Activity
Rewrite the entries from the line containing "The image size is (1260, 840)." through the end of the entries, replacing "Image resolution:" with "Screen resolution:" and leaving everything else as it is.

Provided data
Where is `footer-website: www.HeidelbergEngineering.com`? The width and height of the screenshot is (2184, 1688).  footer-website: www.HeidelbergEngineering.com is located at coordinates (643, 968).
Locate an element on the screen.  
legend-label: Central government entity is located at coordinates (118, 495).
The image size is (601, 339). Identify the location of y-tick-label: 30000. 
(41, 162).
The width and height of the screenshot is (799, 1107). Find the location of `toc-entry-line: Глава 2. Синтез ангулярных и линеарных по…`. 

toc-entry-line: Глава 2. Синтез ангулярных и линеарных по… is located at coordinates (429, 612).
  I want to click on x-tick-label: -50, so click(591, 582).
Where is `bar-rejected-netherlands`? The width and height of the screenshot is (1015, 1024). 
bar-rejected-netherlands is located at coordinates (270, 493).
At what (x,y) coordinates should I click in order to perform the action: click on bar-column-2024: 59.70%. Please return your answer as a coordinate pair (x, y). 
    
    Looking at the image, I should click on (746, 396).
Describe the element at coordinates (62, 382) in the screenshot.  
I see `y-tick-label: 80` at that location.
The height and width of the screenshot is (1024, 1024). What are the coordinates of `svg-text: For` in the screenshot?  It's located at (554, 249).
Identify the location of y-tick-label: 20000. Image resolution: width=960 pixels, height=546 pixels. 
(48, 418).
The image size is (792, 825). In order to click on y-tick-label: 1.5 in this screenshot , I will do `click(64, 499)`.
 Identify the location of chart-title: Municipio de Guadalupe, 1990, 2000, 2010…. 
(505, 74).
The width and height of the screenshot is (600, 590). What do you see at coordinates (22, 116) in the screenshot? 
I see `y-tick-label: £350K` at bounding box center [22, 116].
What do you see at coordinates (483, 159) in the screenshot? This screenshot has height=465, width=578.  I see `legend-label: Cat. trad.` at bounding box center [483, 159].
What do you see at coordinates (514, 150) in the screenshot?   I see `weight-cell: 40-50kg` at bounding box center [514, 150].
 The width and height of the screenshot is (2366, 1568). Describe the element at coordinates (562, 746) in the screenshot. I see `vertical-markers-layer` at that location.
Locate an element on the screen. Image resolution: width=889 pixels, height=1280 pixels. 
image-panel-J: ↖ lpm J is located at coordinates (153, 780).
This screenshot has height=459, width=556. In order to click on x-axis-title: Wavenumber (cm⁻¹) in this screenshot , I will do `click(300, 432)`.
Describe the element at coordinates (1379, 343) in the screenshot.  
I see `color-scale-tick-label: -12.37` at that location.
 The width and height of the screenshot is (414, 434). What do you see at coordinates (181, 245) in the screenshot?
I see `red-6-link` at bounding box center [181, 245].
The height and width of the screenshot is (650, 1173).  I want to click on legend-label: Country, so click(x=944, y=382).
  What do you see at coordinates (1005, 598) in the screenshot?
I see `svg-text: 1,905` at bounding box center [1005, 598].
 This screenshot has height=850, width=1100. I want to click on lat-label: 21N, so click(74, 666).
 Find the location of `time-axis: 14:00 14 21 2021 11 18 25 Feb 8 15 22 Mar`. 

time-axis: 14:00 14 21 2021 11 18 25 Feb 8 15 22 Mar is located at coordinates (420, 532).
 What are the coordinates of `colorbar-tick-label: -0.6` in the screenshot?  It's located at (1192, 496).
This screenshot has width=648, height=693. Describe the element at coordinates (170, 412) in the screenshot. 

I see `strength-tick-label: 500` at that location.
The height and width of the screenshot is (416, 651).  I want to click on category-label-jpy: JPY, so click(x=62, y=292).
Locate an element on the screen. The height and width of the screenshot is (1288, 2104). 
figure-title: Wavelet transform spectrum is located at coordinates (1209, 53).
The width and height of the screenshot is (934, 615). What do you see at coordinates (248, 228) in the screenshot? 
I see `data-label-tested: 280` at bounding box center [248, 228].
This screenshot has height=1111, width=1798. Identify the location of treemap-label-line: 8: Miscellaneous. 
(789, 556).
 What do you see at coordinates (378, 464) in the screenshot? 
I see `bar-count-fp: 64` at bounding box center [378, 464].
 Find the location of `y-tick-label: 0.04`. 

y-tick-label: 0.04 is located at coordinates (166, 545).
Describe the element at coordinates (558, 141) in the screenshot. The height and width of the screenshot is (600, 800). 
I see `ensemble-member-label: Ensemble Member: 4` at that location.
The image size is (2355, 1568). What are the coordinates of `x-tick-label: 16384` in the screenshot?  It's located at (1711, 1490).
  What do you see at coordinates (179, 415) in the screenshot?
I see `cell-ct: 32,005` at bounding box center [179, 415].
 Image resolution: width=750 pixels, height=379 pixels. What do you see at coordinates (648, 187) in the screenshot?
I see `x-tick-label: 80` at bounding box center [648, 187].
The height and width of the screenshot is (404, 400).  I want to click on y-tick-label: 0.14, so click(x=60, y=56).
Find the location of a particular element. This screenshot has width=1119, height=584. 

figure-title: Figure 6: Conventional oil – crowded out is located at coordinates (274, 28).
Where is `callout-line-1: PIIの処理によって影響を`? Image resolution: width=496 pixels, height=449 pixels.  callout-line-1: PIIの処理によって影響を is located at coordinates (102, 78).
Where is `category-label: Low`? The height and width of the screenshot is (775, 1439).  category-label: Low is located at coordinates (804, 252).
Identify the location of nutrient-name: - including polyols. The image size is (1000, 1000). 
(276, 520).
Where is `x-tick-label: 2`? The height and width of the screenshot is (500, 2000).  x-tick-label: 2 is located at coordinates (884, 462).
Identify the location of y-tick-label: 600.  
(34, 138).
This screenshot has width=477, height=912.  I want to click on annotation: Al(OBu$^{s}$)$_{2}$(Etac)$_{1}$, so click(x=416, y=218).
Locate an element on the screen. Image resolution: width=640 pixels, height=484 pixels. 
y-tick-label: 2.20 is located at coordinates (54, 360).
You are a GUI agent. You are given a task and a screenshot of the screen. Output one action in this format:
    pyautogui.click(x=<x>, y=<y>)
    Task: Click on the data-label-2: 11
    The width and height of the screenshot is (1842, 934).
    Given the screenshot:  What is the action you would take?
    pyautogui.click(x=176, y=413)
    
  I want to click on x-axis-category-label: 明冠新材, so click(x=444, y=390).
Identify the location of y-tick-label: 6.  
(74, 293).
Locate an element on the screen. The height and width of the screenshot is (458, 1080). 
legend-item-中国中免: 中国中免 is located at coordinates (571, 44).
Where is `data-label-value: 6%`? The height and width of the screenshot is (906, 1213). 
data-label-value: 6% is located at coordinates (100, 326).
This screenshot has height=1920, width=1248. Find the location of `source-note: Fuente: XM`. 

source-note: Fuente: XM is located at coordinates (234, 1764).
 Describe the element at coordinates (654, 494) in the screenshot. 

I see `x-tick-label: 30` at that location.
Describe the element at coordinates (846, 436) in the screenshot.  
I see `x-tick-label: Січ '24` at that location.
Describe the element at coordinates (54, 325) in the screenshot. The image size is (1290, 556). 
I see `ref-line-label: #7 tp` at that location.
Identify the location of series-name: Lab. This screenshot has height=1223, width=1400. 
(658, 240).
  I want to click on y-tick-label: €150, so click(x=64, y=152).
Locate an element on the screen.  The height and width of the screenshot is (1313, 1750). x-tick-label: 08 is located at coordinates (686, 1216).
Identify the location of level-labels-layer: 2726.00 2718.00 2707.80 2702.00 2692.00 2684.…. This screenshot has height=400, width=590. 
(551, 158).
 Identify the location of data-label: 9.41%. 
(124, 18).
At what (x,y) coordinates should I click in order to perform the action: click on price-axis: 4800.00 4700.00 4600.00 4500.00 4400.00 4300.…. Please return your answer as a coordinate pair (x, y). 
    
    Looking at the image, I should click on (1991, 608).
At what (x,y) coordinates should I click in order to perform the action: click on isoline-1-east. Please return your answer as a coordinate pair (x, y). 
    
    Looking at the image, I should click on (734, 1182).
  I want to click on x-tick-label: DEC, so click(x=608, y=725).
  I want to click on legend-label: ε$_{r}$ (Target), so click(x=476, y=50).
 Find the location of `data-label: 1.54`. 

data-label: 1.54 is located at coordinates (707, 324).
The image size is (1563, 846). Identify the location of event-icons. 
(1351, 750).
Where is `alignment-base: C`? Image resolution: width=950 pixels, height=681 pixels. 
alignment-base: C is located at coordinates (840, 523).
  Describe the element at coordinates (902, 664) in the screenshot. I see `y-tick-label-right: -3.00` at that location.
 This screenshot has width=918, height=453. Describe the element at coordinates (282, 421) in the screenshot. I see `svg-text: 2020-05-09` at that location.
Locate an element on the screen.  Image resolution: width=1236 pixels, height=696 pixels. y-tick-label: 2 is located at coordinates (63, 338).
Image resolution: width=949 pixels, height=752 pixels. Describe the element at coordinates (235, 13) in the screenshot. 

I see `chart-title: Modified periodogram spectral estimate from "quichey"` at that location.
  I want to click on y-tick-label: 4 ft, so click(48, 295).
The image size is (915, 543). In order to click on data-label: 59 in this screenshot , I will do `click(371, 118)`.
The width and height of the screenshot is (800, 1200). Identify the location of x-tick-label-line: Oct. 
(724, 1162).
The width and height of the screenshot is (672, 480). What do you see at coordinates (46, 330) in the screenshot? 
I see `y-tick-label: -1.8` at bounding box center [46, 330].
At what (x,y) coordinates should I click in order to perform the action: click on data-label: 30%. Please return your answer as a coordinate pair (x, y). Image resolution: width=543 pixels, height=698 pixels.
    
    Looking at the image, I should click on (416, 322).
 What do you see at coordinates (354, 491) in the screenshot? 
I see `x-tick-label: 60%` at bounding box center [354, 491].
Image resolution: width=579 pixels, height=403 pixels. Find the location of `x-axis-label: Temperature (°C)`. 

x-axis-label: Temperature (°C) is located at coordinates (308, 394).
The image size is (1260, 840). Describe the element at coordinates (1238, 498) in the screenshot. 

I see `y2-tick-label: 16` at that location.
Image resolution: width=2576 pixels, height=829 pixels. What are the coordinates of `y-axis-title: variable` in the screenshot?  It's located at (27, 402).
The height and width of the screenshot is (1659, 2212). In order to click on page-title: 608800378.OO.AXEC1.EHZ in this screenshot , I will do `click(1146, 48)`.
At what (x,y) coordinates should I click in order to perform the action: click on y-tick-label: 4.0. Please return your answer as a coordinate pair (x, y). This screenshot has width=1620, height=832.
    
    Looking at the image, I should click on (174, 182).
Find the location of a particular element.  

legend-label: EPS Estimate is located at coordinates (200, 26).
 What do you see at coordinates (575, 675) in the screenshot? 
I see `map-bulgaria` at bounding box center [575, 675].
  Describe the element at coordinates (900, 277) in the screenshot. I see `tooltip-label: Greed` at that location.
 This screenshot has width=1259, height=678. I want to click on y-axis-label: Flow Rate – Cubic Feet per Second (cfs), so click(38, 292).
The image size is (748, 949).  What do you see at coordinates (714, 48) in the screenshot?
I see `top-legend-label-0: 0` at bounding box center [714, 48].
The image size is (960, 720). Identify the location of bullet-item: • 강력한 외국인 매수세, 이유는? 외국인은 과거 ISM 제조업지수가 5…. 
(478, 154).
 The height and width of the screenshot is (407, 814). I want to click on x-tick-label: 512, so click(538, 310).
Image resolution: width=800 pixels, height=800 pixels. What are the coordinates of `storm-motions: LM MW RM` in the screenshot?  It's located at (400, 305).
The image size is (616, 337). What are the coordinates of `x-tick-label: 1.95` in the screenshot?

Task solution
The image size is (1260, 840). Describe the element at coordinates (1238, 498) in the screenshot. 

I see `y2-tick-label: 16` at that location.
Screen resolution: width=2576 pixels, height=829 pixels. What are the coordinates of `y-axis-title: variable` in the screenshot?  It's located at (27, 402).
The height and width of the screenshot is (1659, 2212). In order to click on page-title: 608800378.OO.AXEC1.EHZ in this screenshot , I will do `click(1146, 48)`.
At what (x,y) coordinates should I click in order to perform the action: click on y-tick-label: 4.0. Please return your answer as a coordinate pair (x, y). This screenshot has width=1620, height=832.
    
    Looking at the image, I should click on (174, 182).
Find the location of a particular element.  

legend-label: EPS Estimate is located at coordinates (200, 26).
 What do you see at coordinates (575, 675) in the screenshot? 
I see `map-bulgaria` at bounding box center [575, 675].
  Describe the element at coordinates (900, 277) in the screenshot. I see `tooltip-label: Greed` at that location.
 This screenshot has width=1259, height=678. I want to click on y-axis-label: Flow Rate – Cubic Feet per Second (cfs), so click(38, 292).
The image size is (748, 949).  What do you see at coordinates (714, 48) in the screenshot?
I see `top-legend-label-0: 0` at bounding box center [714, 48].
The image size is (960, 720). Identify the location of bullet-item: • 강력한 외국인 매수세, 이유는? 외국인은 과거 ISM 제조업지수가 5…. 
(478, 154).
 The height and width of the screenshot is (407, 814). I want to click on x-tick-label: 512, so click(538, 310).
Screen resolution: width=800 pixels, height=800 pixels. What are the coordinates of `storm-motions: LM MW RM` in the screenshot?  It's located at (400, 305).
The image size is (616, 337). What are the coordinates of `x-tick-label: 1.95` in the screenshot?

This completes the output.